■ **SOURCE EXCERPT**
Note 4 – Shareholders’ Deficit

 

Preferred Stock

 

In connection with the merger in November 2020 (Note 1), Legacy purchased all outstanding shares of preferred stock of Onyx for payments of $9.0 million in cash and $11.0 million in stock, assumed by Legacy Acquisition Sponsor I LLC, a Delaware limited liability company (the “Sponsor”), through the transfer of 1,100,000 of the Sponsor’s shares of Legacy Class A common stock at $10.00 per share.

 

This redemption of preferred stock was accounted for as an extinguishment and the Company recognized a deemed dividend of $15.4 million. The deemed dividend was calculated as the excess fair value of the $9.0 million cash and $11.0 million of PARTS iD, Inc common stock over the $5.0 million carrying value of the preferred stock at the time of redemption. The deemed dividend is recognized as a component of net loss attributable to Class A common stockholders for purposes of computing basic and diluted earnings per share. Because the Company has an accumulated deficit, the deemed dividend and the redemption of preferred stock is recorded within additional paid in capital.

 

As of December 31, 2021 and 2020, the Company had authorized for issuance a total of 1,000,000 shares of preferred stock, par value of $0.0001 per share (“Preferred Stock”). As of December 31, 2021 and 2020, no shares of Preferred Stock were issued or were outstanding. The Certificate of Incorporation of the Company authorizes the Board to fix the voting rights, if any, designations, powers, preferences and relative, participating, optional, special, and other rights at the time of issue of any Preferred Stock.

 

Common Stock

 

As of December 31, 2021 and 2020, the Company had 33,965,804 and 32,873,457, respectively, shares of Class A common stock outstanding. As of December 31, 2021 and 2020, the Company had reserved 6,905,830 and 7,698,178, respectively, shares of Class A common stock for issuance as follows:

 

   Nature of Reserve  As of December 31, 2021   As of December 31, 2020 
a.
  Indemnification reserve: Upon the expiration of the indemnification period of two years as described in the Business Combination Agreement, subject the payments of indemnity claims, if any, the Company will issue up to 750,000 Common shares to former Onyx shareholders   750,000    750,000 
b.

Items on locating elements on screens
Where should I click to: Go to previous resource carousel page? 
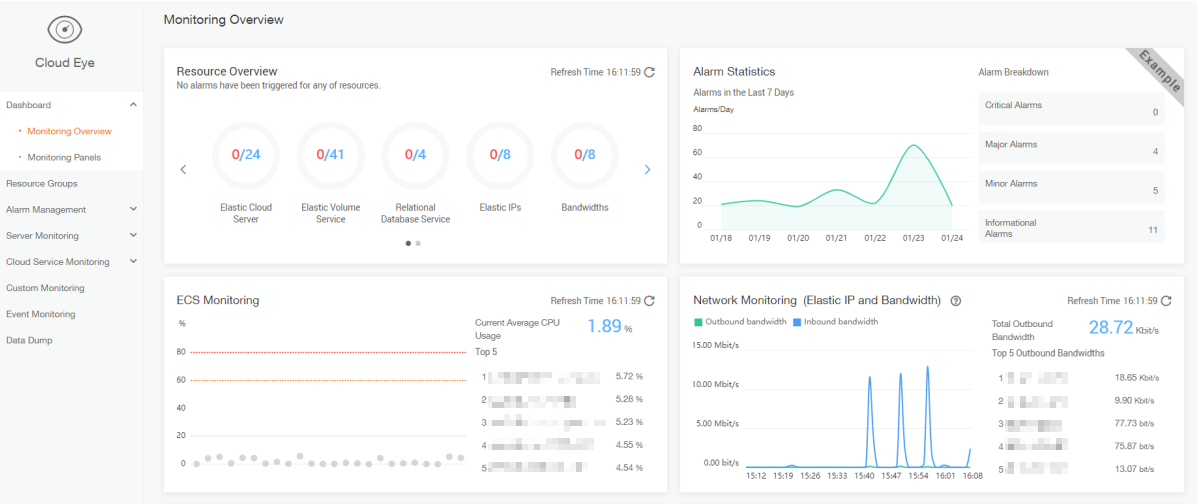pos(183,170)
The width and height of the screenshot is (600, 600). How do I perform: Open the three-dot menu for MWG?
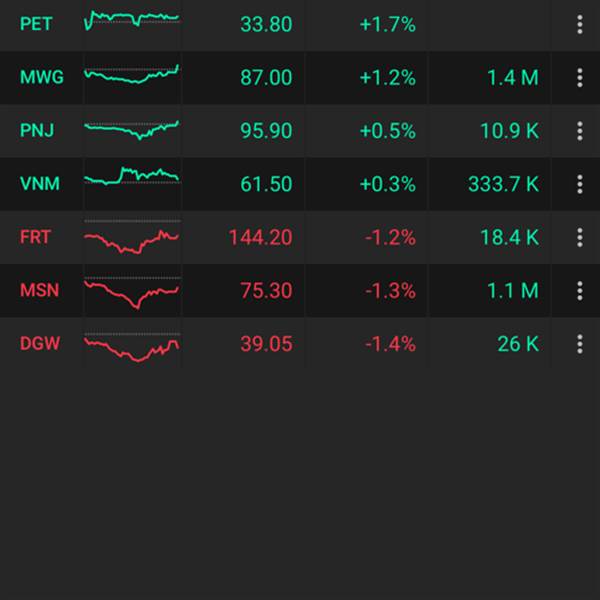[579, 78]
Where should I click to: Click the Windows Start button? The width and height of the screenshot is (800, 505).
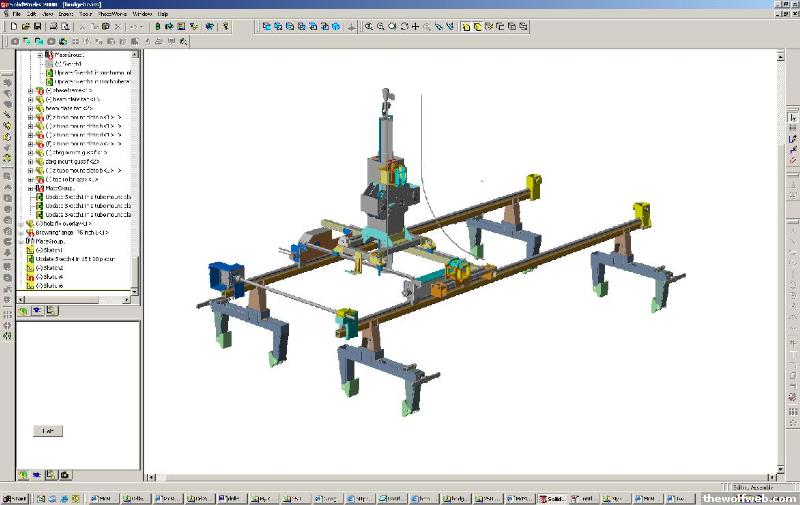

---

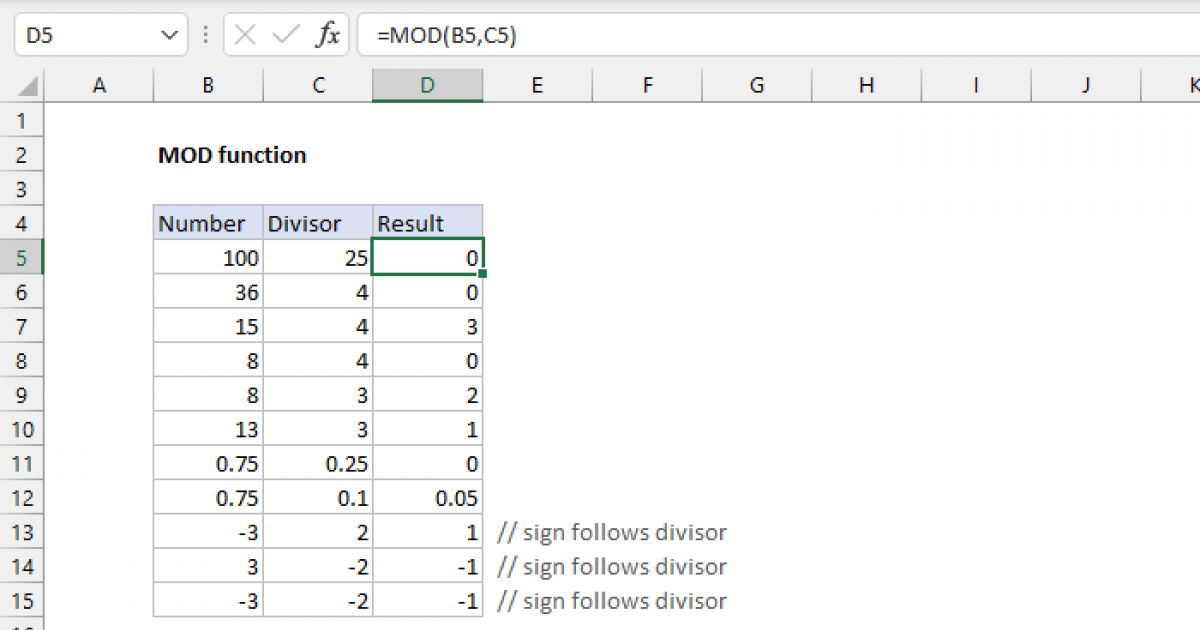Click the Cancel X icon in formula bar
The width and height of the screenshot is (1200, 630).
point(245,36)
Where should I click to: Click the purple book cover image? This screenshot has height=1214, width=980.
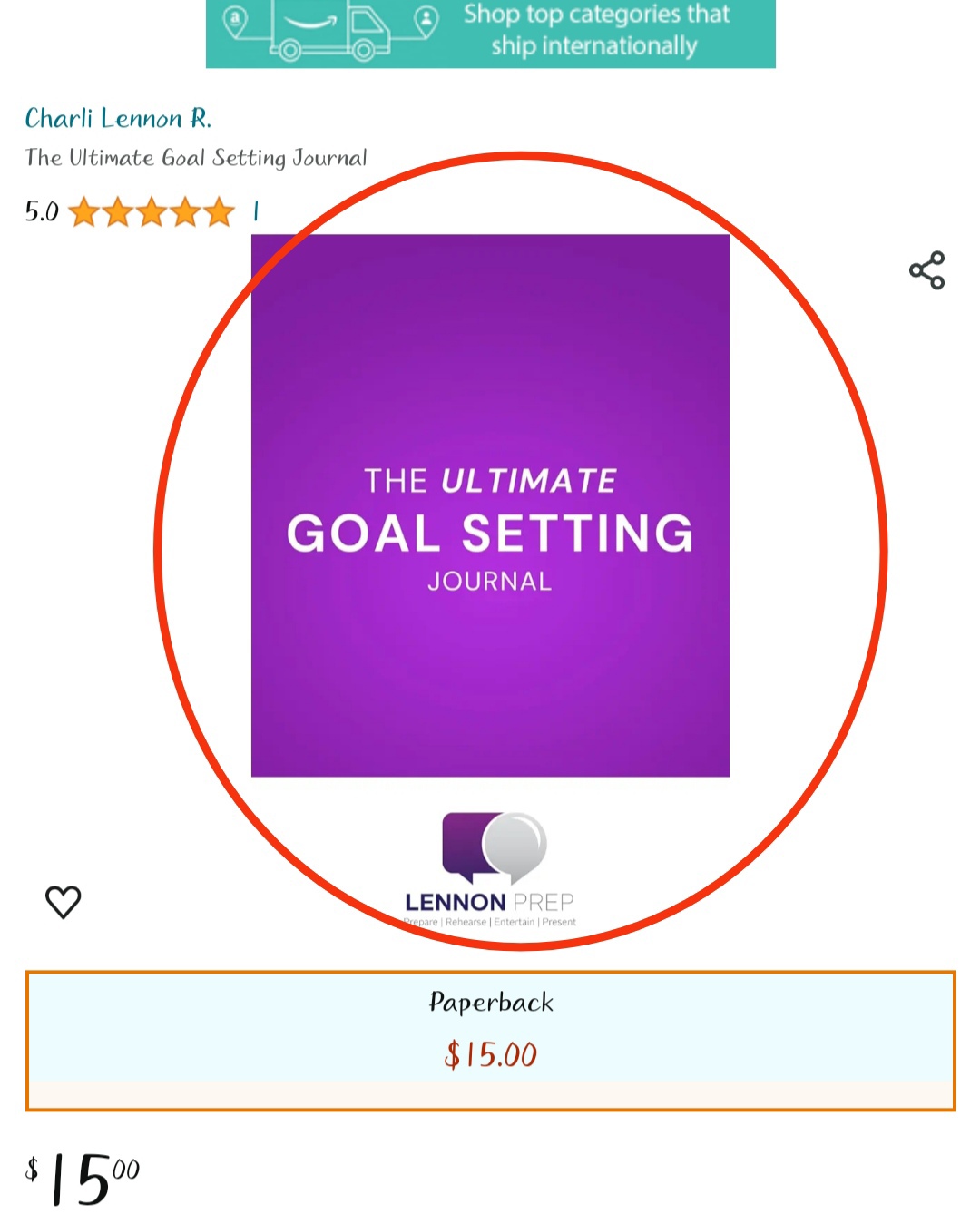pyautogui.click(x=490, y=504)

■ **WHAT THE TASK REQUIRES**
Please rewrite the shareholders' deficit note from "This redemption of" up to and including "paid in capital.", changing "deemed dividend" to "constructive dividend" throughout.

■ **RESPONSE**
This redemption of preferred stock was accounted for as an extinguishment and the Company recognized a constructive dividend of $15.4 million. The constructive dividend was calculated as the excess fair value of the $9.0 million cash and $11.0 million of PARTS iD, Inc common stock over the $5.0 million carrying value of the preferred stock at the time of redemption. The constructive dividend is recognized as a component of net loss attributable to Class A common stockholders for purposes of computing basic and diluted earnings per share. Because the Company has an accumulated deficit, the constructive dividend and the redemption of preferred stock is recorded within additional paid in capital.